◆ HOW TO COMPLETE THIS TASK
Return all the data, word for word.

◆ DATA FOR THE TASK
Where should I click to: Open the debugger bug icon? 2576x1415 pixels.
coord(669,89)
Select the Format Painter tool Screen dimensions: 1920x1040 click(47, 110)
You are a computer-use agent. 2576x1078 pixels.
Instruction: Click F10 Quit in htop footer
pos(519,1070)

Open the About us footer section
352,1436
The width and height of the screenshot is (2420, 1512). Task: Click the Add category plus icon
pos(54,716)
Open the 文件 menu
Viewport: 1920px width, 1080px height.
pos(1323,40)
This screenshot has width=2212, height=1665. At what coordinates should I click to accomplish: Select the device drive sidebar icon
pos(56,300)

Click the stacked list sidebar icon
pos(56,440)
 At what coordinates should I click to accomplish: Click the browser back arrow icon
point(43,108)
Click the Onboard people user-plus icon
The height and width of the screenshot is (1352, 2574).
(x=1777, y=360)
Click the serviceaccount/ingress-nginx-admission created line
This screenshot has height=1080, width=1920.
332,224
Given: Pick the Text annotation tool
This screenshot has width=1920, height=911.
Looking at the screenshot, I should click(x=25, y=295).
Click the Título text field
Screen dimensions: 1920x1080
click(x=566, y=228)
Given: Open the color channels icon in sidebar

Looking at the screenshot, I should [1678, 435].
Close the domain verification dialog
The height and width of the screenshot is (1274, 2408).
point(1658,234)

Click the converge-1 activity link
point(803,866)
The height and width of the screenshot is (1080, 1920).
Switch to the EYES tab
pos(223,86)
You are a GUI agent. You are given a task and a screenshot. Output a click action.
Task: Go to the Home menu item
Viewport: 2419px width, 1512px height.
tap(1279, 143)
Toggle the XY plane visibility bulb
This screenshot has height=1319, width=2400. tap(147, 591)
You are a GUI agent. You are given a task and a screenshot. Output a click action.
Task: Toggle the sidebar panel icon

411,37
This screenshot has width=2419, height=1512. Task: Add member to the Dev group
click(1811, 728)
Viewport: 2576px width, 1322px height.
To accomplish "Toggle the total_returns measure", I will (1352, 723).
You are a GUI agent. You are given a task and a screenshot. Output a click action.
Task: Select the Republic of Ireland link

◆ EXERCISE RESULT
Where should I click to: Open the debugger bug icon? 2576x1415 pixels.
coord(669,89)
Select the Format Painter tool Screen dimensions: 1920x1040 click(47, 110)
You are a computer-use agent. 2576x1078 pixels.
Instruction: Click F10 Quit in htop footer
pos(519,1070)

Open the About us footer section
352,1436
The width and height of the screenshot is (2420, 1512). Task: Click the Add category plus icon
pos(54,716)
Open the 文件 menu
Viewport: 1920px width, 1080px height.
pos(1323,40)
This screenshot has width=2212, height=1665. At what coordinates should I click to accomplish: Select the device drive sidebar icon
pos(56,300)

Click the stacked list sidebar icon
pos(56,440)
 At what coordinates should I click to accomplish: Click the browser back arrow icon
point(43,108)
Click the Onboard people user-plus icon
The height and width of the screenshot is (1352, 2574).
(x=1777, y=360)
Click the serviceaccount/ingress-nginx-admission created line
This screenshot has height=1080, width=1920.
332,224
Given: Pick the Text annotation tool
This screenshot has width=1920, height=911.
Looking at the screenshot, I should click(x=25, y=295).
Click the Título text field
Screen dimensions: 1920x1080
click(x=566, y=228)
Given: Open the color channels icon in sidebar

Looking at the screenshot, I should [1678, 435].
Close the domain verification dialog
The height and width of the screenshot is (1274, 2408).
point(1658,234)

Click the converge-1 activity link
point(803,866)
The height and width of the screenshot is (1080, 1920).
Switch to the EYES tab
pos(223,86)
You are a GUI agent. You are given a task and a screenshot. Output a click action.
Task: Go to the Home menu item
Viewport: 2419px width, 1512px height.
tap(1279, 143)
Toggle the XY plane visibility bulb
This screenshot has height=1319, width=2400. tap(147, 591)
You are a GUI agent. You are given a task and a screenshot. Output a click action.
Task: Toggle the sidebar panel icon

411,37
This screenshot has width=2419, height=1512. Task: Add member to the Dev group
click(1811, 728)
Viewport: 2576px width, 1322px height.
To accomplish "Toggle the total_returns measure", I will (1352, 723).
You are a GUI agent. You are given a task and a screenshot. Output a click action.
Task: Select the Republic of Ireland link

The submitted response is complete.